Data to use:
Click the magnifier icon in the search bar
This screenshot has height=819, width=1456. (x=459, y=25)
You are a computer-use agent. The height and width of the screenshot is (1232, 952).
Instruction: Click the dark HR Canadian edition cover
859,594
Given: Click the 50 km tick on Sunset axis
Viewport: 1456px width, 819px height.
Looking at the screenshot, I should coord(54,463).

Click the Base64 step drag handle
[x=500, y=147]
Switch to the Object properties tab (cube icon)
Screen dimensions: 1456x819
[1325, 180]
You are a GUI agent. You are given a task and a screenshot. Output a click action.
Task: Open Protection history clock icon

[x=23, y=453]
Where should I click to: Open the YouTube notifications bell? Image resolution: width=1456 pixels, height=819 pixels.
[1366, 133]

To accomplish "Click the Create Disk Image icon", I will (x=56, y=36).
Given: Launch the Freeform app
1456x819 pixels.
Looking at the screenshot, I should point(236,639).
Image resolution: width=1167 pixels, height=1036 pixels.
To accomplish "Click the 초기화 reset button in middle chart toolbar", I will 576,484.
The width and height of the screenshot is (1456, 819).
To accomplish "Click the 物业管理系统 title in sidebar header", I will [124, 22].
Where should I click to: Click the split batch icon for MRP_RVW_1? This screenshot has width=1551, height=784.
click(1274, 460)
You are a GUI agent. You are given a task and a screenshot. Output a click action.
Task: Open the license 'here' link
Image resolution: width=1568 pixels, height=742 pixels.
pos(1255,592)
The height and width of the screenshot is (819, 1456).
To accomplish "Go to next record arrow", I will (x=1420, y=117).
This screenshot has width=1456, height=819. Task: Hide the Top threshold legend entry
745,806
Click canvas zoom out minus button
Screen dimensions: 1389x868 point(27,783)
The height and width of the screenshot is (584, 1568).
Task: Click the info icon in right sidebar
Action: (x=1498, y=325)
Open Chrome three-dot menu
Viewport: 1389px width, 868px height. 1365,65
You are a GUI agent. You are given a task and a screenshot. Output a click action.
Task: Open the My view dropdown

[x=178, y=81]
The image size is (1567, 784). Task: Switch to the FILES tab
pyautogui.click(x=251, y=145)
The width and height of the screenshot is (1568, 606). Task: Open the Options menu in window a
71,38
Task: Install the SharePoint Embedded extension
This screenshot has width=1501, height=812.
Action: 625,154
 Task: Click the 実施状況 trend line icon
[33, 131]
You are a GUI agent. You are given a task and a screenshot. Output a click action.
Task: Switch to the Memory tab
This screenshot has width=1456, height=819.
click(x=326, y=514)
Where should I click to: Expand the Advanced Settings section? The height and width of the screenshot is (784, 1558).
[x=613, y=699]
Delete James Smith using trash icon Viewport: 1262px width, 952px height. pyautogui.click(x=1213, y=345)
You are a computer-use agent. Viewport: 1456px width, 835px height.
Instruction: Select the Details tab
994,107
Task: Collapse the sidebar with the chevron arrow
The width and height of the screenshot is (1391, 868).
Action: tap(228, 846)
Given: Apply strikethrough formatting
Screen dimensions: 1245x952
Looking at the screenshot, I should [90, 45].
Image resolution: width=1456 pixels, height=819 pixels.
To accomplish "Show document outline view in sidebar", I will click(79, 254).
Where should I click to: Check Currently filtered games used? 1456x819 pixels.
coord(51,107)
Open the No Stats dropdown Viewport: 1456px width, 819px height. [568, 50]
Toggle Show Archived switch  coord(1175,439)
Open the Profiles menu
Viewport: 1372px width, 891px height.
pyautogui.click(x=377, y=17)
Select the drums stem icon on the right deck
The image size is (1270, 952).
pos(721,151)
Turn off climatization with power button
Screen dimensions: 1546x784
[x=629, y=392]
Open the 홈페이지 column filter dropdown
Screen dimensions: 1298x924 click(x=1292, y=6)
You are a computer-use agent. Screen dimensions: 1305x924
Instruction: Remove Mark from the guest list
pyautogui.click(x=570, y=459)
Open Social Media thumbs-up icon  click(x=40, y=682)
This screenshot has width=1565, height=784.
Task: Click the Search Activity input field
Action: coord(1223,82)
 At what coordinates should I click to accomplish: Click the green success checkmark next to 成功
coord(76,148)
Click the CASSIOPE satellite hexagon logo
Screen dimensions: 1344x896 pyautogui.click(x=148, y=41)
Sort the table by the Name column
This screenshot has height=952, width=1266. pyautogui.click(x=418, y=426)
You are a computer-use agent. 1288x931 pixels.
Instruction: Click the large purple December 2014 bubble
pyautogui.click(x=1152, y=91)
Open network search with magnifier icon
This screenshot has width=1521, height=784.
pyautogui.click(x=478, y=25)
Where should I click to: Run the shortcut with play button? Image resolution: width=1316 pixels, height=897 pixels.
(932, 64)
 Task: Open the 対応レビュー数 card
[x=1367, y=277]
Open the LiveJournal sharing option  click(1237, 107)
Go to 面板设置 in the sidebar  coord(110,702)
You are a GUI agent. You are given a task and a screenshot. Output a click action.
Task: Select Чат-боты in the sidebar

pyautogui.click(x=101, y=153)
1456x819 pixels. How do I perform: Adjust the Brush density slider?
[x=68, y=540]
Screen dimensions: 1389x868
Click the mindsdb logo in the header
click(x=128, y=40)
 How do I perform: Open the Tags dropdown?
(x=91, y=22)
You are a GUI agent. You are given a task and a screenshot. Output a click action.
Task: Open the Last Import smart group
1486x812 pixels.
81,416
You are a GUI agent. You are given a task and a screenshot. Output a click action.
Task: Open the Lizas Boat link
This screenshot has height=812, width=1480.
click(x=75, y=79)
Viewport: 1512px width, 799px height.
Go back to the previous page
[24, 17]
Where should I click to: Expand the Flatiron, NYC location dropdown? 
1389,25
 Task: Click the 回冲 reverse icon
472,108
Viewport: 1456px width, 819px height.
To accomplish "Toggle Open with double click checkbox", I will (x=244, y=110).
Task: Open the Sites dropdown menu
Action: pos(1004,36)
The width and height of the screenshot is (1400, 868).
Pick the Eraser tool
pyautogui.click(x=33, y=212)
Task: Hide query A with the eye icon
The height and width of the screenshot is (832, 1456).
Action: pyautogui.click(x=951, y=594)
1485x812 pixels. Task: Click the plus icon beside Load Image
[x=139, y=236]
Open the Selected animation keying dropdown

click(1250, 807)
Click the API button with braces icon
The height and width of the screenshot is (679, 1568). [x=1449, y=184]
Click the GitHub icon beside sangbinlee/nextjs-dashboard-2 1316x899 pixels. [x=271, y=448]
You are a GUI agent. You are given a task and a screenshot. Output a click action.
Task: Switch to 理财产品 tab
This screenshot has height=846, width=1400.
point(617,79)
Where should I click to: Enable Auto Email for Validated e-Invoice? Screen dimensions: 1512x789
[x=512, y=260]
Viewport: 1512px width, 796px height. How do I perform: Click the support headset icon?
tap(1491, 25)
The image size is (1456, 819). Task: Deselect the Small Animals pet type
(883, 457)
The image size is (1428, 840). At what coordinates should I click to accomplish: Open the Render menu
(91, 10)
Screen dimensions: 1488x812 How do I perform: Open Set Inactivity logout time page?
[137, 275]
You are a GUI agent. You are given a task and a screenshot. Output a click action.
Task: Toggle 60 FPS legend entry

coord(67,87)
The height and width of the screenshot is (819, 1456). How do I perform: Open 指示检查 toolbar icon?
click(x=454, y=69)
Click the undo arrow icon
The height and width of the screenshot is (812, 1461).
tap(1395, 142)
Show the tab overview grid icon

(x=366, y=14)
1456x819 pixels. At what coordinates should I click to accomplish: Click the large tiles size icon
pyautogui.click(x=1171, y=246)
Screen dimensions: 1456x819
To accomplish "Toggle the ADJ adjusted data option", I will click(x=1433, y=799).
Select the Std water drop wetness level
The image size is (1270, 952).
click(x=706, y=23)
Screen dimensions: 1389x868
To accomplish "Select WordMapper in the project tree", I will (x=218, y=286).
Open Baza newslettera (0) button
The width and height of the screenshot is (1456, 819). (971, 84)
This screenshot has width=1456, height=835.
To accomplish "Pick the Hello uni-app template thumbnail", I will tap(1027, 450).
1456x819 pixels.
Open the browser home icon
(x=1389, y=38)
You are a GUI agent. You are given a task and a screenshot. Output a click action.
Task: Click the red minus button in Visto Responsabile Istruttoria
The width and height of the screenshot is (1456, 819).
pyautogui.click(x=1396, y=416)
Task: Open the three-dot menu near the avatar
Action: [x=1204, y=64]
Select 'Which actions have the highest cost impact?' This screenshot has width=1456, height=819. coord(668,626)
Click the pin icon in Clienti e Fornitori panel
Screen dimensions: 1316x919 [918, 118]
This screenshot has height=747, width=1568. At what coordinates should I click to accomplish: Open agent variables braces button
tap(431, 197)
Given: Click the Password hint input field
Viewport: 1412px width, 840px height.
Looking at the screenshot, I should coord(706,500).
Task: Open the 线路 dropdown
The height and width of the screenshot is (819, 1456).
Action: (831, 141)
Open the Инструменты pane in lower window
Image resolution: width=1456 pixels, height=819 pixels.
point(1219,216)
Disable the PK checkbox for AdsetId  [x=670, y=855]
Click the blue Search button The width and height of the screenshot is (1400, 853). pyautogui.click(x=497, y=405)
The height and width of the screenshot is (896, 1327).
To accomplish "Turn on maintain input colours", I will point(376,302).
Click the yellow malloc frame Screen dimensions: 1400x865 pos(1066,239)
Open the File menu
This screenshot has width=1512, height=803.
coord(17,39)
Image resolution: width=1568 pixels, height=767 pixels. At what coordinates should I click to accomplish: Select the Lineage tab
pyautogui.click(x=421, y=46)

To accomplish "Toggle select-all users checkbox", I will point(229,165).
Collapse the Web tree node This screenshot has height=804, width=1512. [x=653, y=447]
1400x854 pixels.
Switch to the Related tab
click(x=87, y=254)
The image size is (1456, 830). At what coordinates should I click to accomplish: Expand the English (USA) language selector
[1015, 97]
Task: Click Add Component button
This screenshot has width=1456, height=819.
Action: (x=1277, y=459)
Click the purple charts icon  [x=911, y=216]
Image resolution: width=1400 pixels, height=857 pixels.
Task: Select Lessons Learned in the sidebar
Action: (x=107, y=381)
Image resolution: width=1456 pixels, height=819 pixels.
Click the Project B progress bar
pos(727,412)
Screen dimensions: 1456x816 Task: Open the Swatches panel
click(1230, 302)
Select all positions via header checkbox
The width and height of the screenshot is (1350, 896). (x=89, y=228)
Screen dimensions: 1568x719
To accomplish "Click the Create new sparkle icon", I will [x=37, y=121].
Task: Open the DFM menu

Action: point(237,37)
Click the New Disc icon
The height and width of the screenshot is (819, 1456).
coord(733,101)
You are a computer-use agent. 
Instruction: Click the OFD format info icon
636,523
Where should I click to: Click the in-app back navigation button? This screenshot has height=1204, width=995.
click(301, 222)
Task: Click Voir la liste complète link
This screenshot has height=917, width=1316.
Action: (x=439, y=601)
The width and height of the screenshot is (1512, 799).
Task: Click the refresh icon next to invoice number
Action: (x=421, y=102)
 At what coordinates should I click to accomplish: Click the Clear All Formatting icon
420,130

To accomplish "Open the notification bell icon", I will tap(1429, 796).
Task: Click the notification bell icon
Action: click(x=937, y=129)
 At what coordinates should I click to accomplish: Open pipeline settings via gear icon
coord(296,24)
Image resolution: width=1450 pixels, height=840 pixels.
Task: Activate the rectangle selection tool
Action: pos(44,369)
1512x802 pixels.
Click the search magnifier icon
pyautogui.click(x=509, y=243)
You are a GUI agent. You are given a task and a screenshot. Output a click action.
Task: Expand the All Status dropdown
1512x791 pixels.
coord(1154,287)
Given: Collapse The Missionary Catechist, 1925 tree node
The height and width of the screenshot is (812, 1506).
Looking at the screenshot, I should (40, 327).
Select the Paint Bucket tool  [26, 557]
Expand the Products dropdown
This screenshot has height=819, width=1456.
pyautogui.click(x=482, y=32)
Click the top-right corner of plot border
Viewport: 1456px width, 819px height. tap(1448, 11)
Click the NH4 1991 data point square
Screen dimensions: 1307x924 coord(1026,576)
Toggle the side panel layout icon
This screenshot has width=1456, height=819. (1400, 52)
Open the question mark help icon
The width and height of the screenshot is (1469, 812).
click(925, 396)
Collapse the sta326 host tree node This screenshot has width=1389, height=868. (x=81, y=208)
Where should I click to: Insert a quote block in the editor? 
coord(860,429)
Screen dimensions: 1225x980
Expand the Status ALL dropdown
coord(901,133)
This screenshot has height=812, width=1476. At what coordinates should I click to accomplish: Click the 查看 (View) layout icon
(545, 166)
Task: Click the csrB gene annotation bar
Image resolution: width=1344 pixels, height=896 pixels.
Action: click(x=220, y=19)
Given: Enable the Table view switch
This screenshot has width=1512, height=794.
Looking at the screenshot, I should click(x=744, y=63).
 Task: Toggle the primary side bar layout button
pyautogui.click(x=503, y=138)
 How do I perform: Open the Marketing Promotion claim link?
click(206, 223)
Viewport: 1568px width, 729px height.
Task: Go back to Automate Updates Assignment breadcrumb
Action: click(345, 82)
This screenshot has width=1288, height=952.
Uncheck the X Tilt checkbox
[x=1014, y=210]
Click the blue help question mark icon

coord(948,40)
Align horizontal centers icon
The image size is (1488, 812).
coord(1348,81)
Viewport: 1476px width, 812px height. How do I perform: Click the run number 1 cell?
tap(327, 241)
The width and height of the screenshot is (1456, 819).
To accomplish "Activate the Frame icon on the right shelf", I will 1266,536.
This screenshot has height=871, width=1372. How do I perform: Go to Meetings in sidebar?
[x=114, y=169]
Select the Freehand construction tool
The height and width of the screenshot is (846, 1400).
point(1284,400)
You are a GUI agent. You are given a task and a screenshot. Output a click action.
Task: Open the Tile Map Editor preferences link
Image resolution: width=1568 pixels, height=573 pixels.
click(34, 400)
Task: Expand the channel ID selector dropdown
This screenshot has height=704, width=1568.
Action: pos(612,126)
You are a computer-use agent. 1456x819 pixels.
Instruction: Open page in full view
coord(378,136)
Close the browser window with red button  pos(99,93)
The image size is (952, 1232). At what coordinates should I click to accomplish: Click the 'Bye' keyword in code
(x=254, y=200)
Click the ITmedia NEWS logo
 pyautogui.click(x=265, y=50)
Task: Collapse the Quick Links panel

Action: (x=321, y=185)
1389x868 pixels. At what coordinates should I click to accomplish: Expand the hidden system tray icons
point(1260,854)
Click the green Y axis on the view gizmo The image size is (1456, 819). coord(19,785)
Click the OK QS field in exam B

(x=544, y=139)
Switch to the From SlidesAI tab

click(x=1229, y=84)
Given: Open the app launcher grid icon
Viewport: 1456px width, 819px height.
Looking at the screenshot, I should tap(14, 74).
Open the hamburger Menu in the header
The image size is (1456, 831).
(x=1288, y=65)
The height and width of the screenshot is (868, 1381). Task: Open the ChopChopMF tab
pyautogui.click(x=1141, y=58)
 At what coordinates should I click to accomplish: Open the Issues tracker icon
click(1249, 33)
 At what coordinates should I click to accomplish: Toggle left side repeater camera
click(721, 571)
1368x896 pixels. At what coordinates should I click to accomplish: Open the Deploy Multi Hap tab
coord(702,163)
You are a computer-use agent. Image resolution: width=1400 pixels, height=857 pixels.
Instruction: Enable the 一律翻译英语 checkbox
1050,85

Instructions for the task: A bare number should be your reply: how many lines in the entries above include the word "Create".

Result of the task: 2